Time course of adhesion-dependent tyrosine phosphorylation and nuclear translocation of STAT5A. (A) STAT5A activation. Serum-deprived HUVECs were detached with 10 mM EDTA and plated on FN-coated dishes for the indicated times or kept in suspension (S). Cell extracts were immunoprecipitated (IP) with antibodies to STAT5A protein and subjected to 8% SDS-PAGE. Proteins were electrophoretically transferred to nitrocellulose filter and immunoblotted (IB) with an anti-phosphotyrosine antibody (Py) (upper panel).

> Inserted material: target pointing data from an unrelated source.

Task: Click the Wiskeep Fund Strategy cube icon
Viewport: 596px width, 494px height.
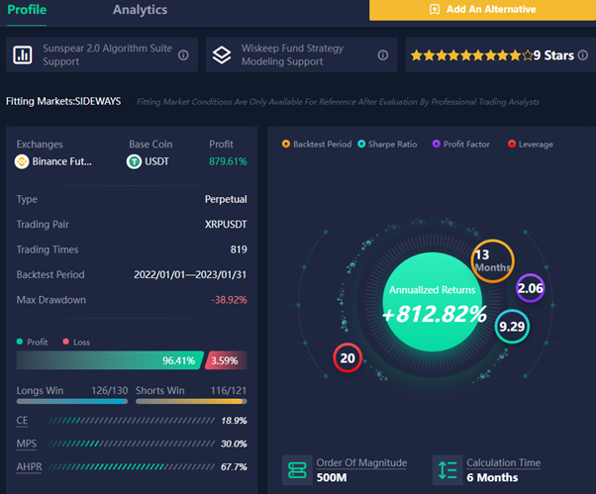Action: (x=222, y=55)
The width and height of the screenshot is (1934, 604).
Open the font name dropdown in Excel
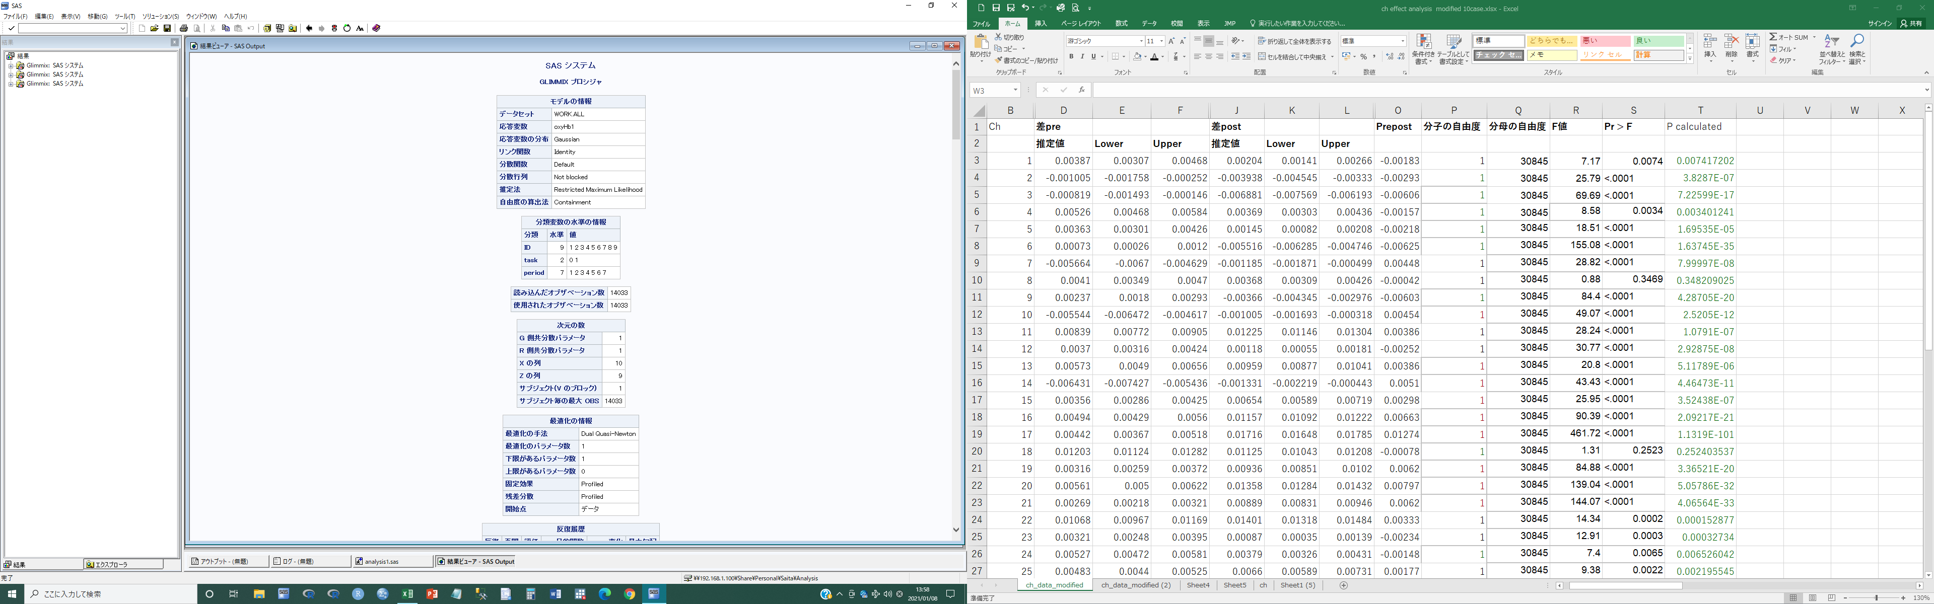(x=1141, y=41)
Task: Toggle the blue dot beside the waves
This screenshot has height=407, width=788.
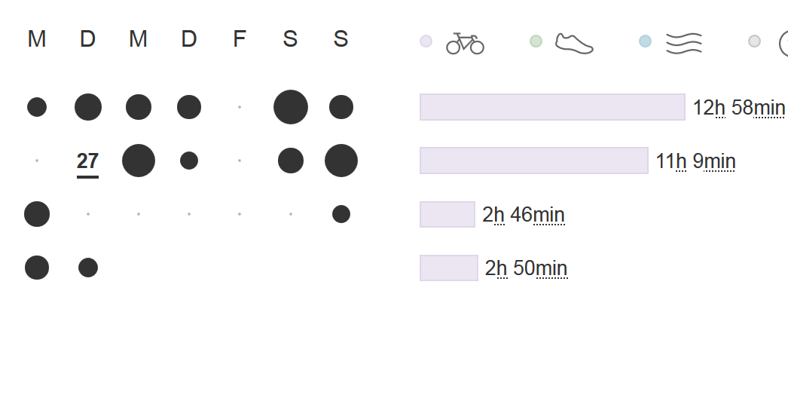Action: click(645, 41)
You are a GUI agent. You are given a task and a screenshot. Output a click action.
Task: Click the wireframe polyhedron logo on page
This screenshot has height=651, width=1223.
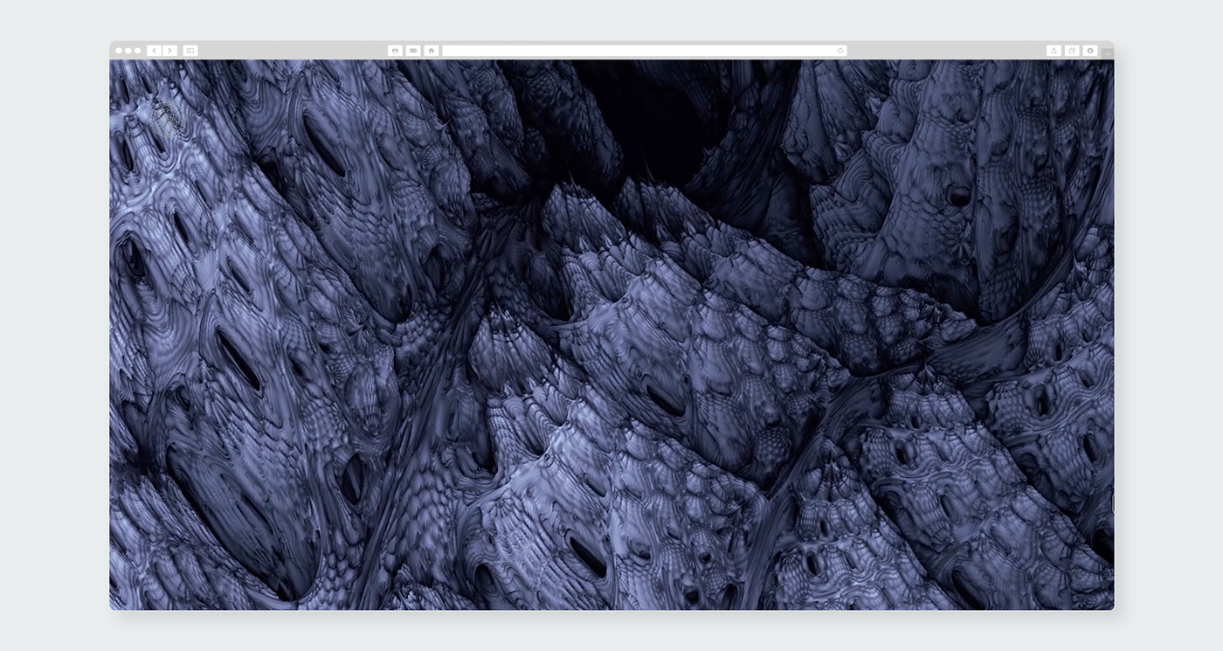point(168,119)
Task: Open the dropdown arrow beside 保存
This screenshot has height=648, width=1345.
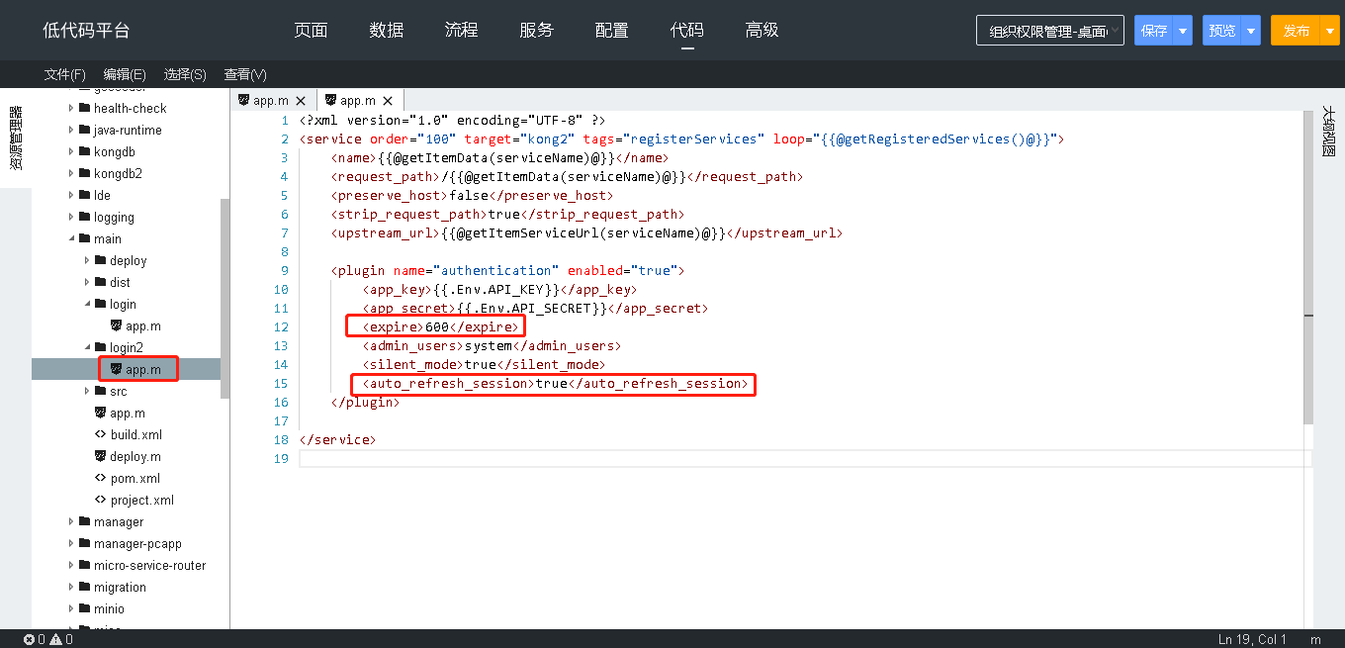Action: point(1183,31)
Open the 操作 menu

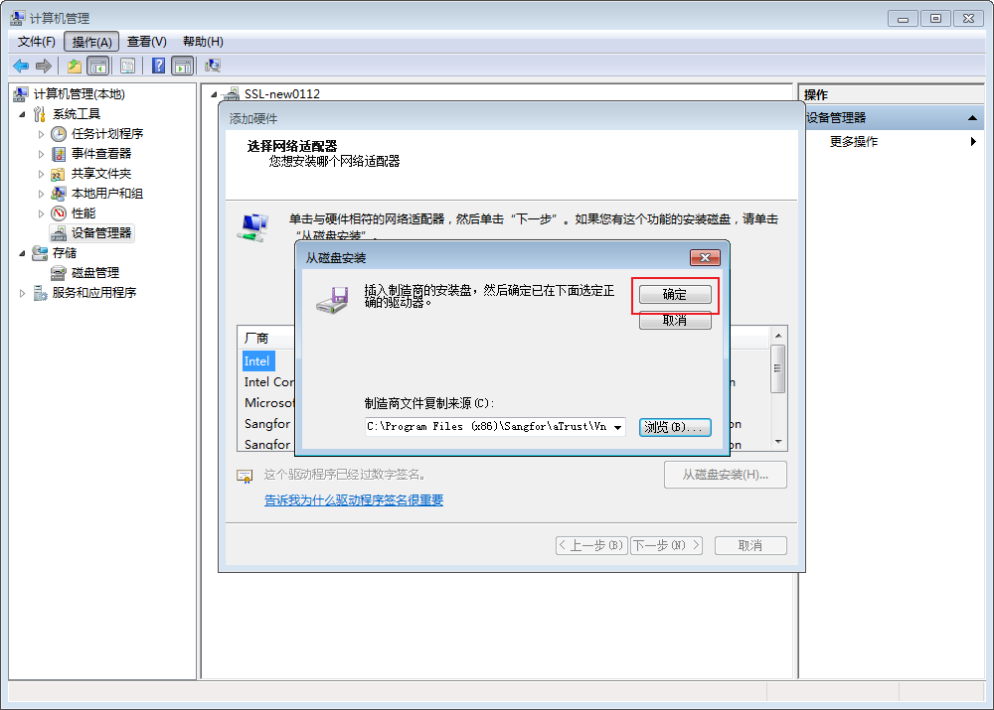click(90, 41)
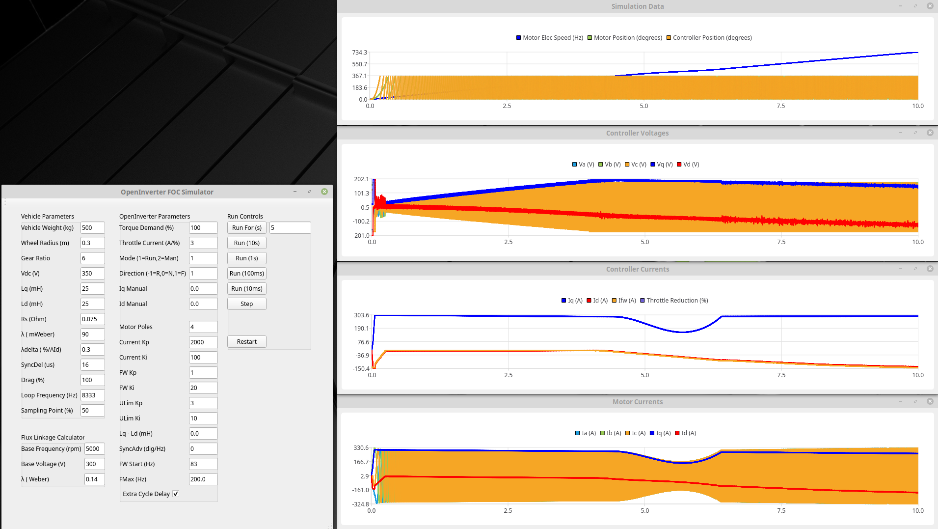Click the Base Frequency (rpm) input
The width and height of the screenshot is (938, 529).
[94, 449]

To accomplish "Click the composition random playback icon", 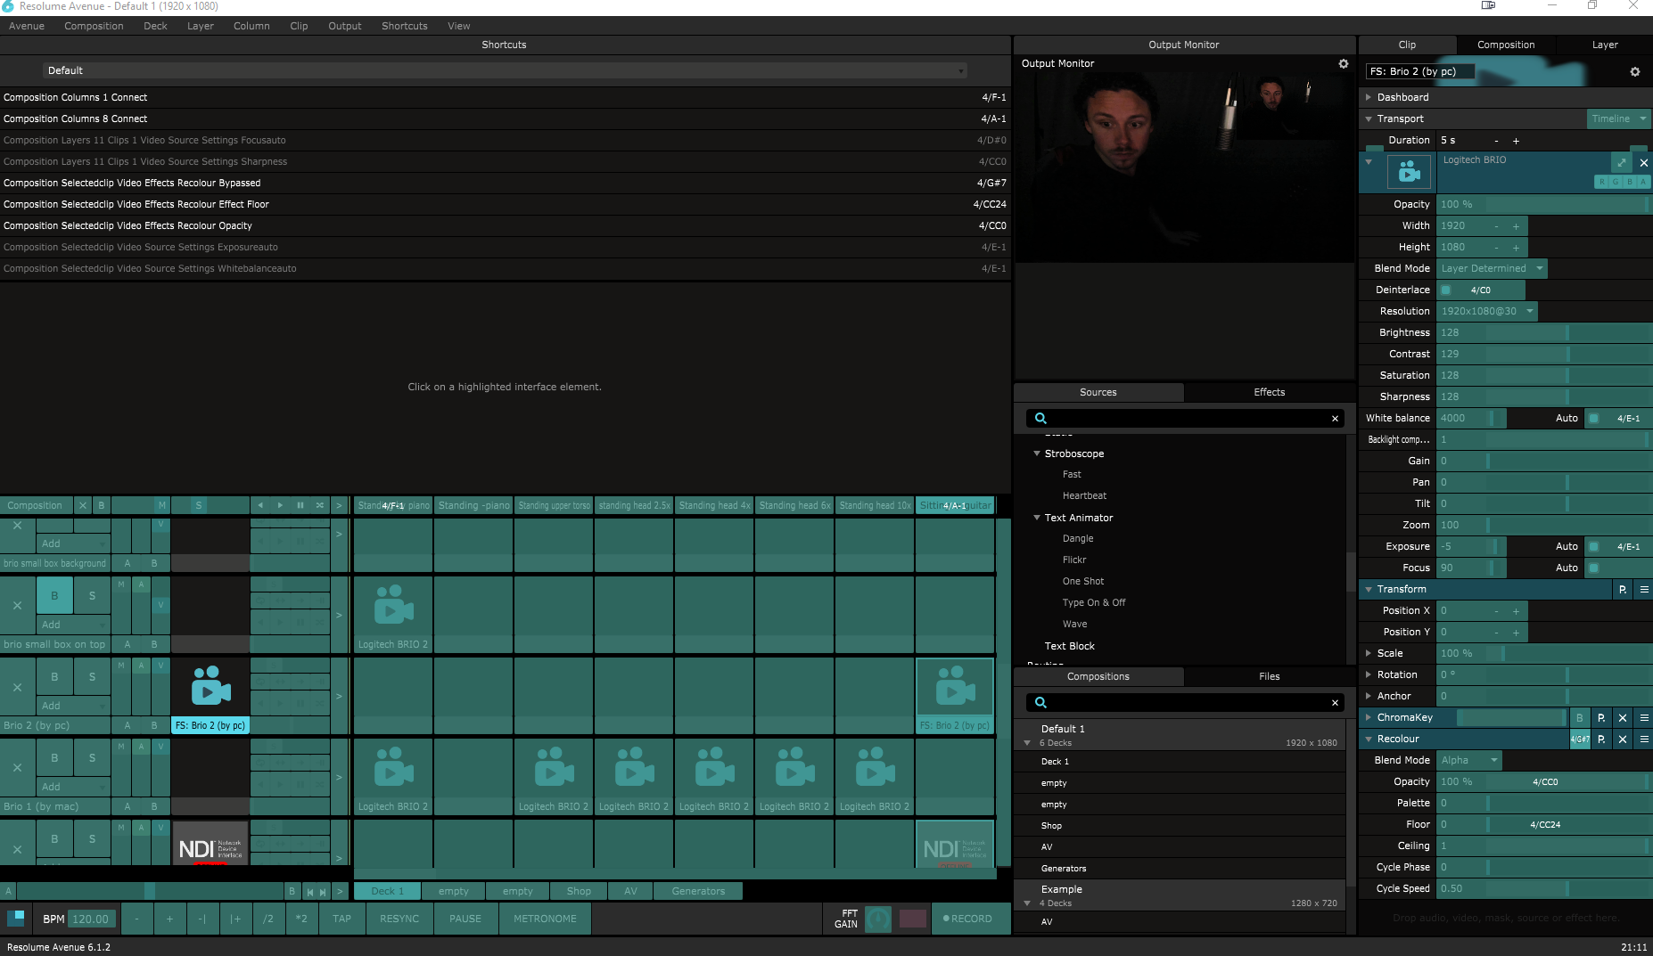I will point(319,505).
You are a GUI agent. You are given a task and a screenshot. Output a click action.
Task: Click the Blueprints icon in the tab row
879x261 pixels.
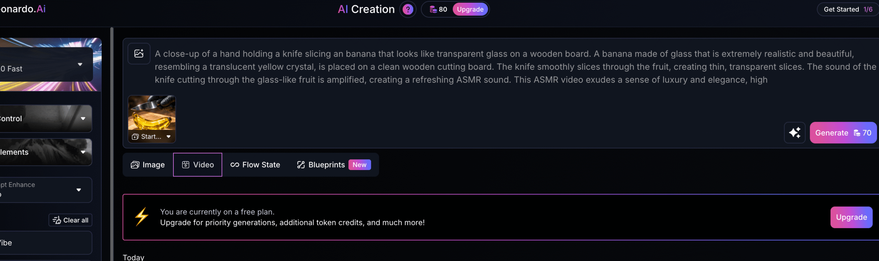(x=301, y=165)
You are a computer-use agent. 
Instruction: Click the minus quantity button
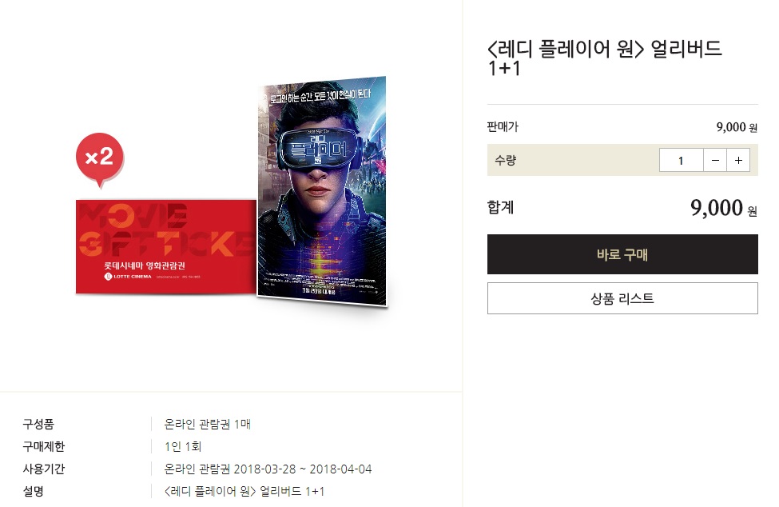point(715,160)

The filter was stripped and reprobed with the anti-STAT5A antiserum (lower panel). Migration of the tyrosine-phosphorylated STAT5A is indicated by the arrow. (B) STAT5A nuclear translocation. Serum-deprived HUVECs were detached and plated on FN-coated glass coverslips for 60 min. (ADHERENT) and then fixed in 3% paraformaldehyde in PBS for 10 min. As control, cells were plated for the same time on PL. After permeabilization cells were stained for 1 h at room temperature with STAT5A antibodies, washed, and exposed to a secondary FITC-labeled antibody for 1 h. Coverslips were then mounted in PBS:glycerol, 1:1, viewed on Olympus (Tokyo, Japan) BH2-RFCA fluorescence microscope, and photographed. Photographs were then processed by Adobe (Mountain View, CA) Photo De Luxe 2.0 to magnify cell shape. White lines define the boundaries of the cells.